Retroregulation of the int gene of bacteriophage lambda: control of translation completion.

Abstract

Bacteriophage .lambda. regulates the integration-excision reaction as a crucial aspect of the choice of pathway during lysogenic or lytic viral development in Escherichia coli. This control involved differential expression of the tightly linked, partially overlapping int and xis genes from 2 promoter sites: pI, positively regulated by cII/cIII proteins, and pL, positively regulated by N protein. After .lambda. infection, Int is synthesized from the pI transcript under cII regulation; very little Int is produced from the pL RNA because of the existence of a cis-acting regulatory element, sib, on the opposite side of the int gene from the pL promoter. Presumably sib serves to prevent unwanted synthesis of Int protein during the lytic response; the Int protein necessary for excisive recombination from a prophage can be supplied by pL transcription because sib is separated from int by prophage insertion. The effect of sib on nearby .lambda. genes was studied by gel electrophoresis of labeled proteins from infected cells. Deletion of the sib region greatly enhances production of Int protein without substantial effect on Xis production; thus, sib regulation normally is highly specific for Int. When the sib region is moved past int and xis by deletion, regulation of the adjacent gene for the protein Ea22 occurs, suggesting that sib regulation can work on other genes.

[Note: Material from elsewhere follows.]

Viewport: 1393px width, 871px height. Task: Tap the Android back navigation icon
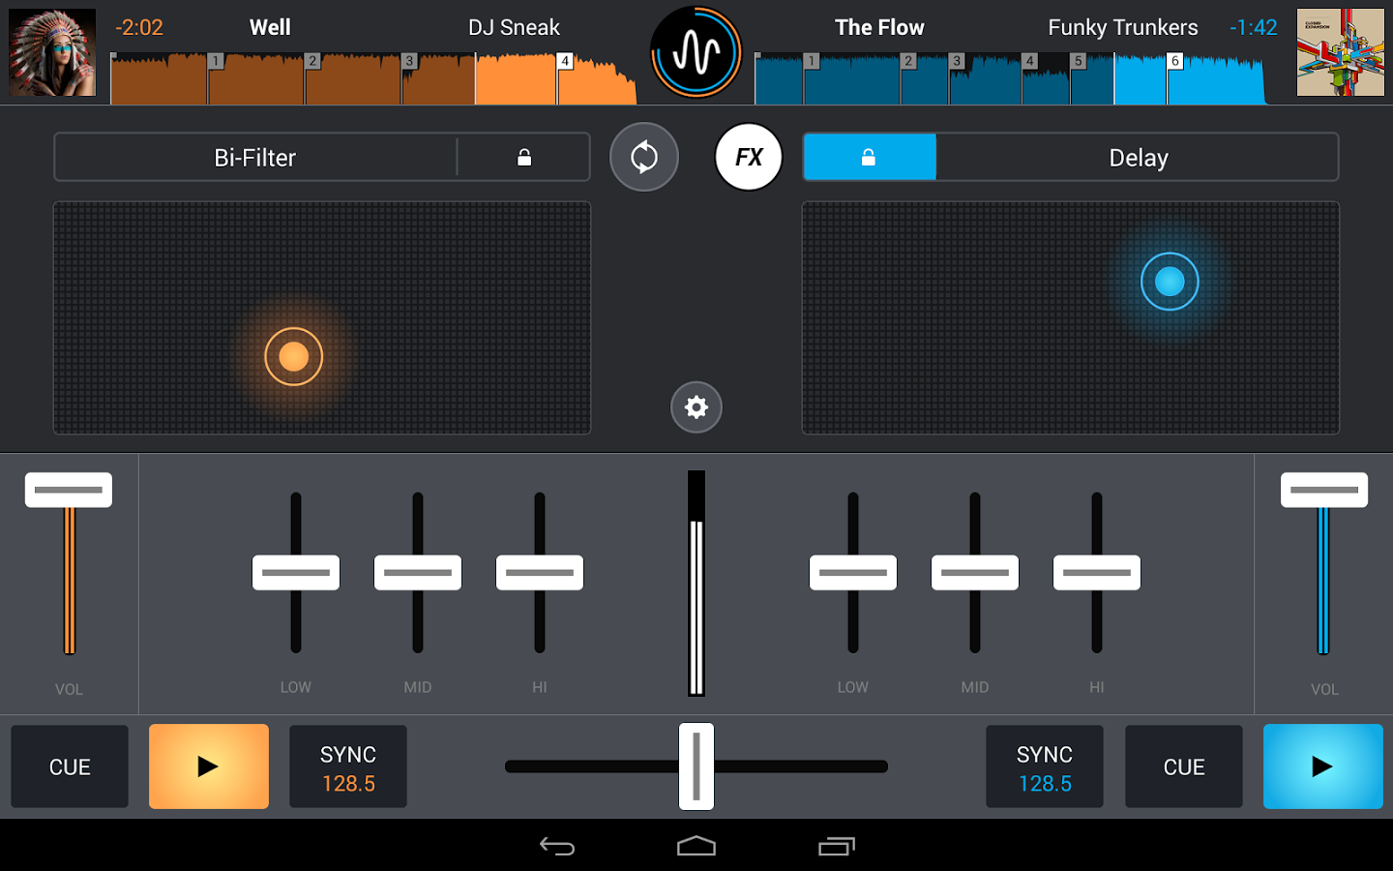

Although synthesis of wild-type Int is severely inhibited by sib, shorter Int protein fragments generated by nonsense mutations escape sib regulation, indicating that the regulation is translational and occurs near the completion stage of protein synthesis. Regulation by sib thus exhibits novel regulatory features: distal location, recombinational control and regulation of the completion of protein synthesis. Because Int and Ea22 control is lost in a RNase III- host, sib regulation might involve RNase III cleavage of a RNA duplex region that includes sib and the regulatory target (normally the int gene). Such a potential site within int was noted.